Do all medications that elevate liver enzymes need to be stopped?
Not necessarily. Mild enzyme elevations (up to 3 times the upper limit of normal) are acceptable for many medications and do not automatically require discontinuation. For example, statins commonly cause mild ALT elevations that are not dangerous. The decision to continue, adjust, or stop a medication depends on the specific drug, the degree of enzyme elevation, the availability of alternatives, and the importance of the medication for your overall health. This decision should always be made by your prescribing doctor.
What is the difference between a liver panel and a comprehensive metabolic panel (CMP)?
A CMP includes the liver panel tests (ALT, AST, ALP, bilirubin, albumin, total protein) plus kidney function tests (creatinine, BUN), electrolytes (sodium, potassium, chloride, CO2), blood sugar (glucose), and calcium. Your doctor may order a CMP instead of a standalone liver panel if they want to assess multiple organ systems simultaneously. The liver information in both tests is the same.
Can liver function tests detect liver cancer?
LFTs are not a screening test for liver cancer. They may be abnormal in advanced liver cancer, but early-stage hepatocellular carcinoma (HCC) often does not cause enzyme elevations. Patients at risk for liver cancer (those with cirrhosis, chronic hepatitis B or C) should be screened with liver ultrasound every 6 months, sometimes combined with alpha-fetoprotein (AFP) blood testing. LFTs play a role in assessing overall liver health but not in directly detecting tumors.
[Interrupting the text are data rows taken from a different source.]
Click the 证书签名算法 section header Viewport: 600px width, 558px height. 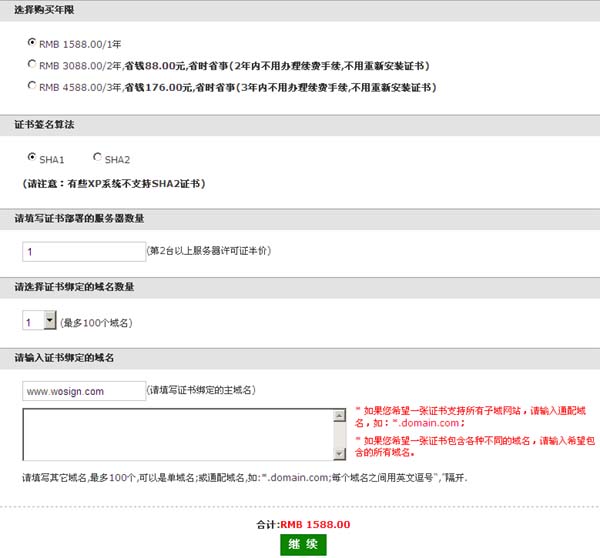pos(44,127)
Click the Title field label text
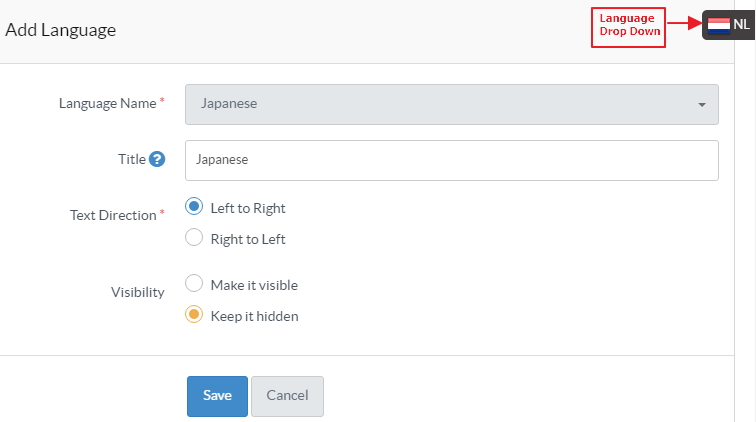The image size is (756, 422). [x=131, y=159]
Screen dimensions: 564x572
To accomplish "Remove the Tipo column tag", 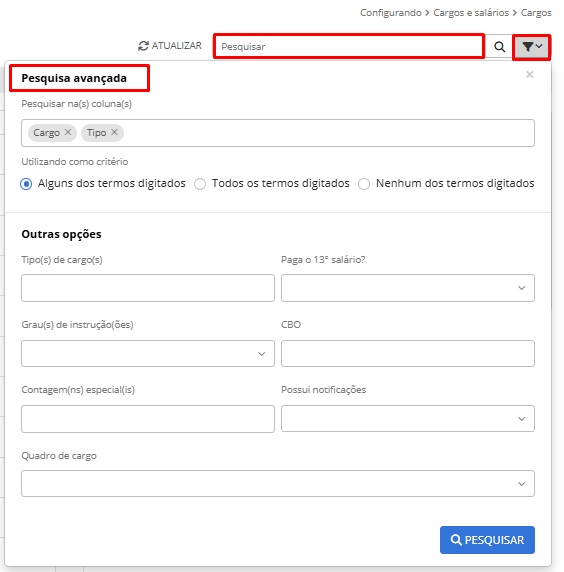I will pos(114,132).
Why do my liver enzymes fluctuate from test to test?
Mild fluctuations in liver enzymes are normal and occur for many reasons: recent illness, exercise intensity, dietary changes, alcohol consumption, medication timing, and even the time of day the blood is drawn. Minor variations (10-20%) between tests are generally not concerning. What matters more is the overall trend over multiple tests. Your doctor looks at patterns rather than focusing on a single number.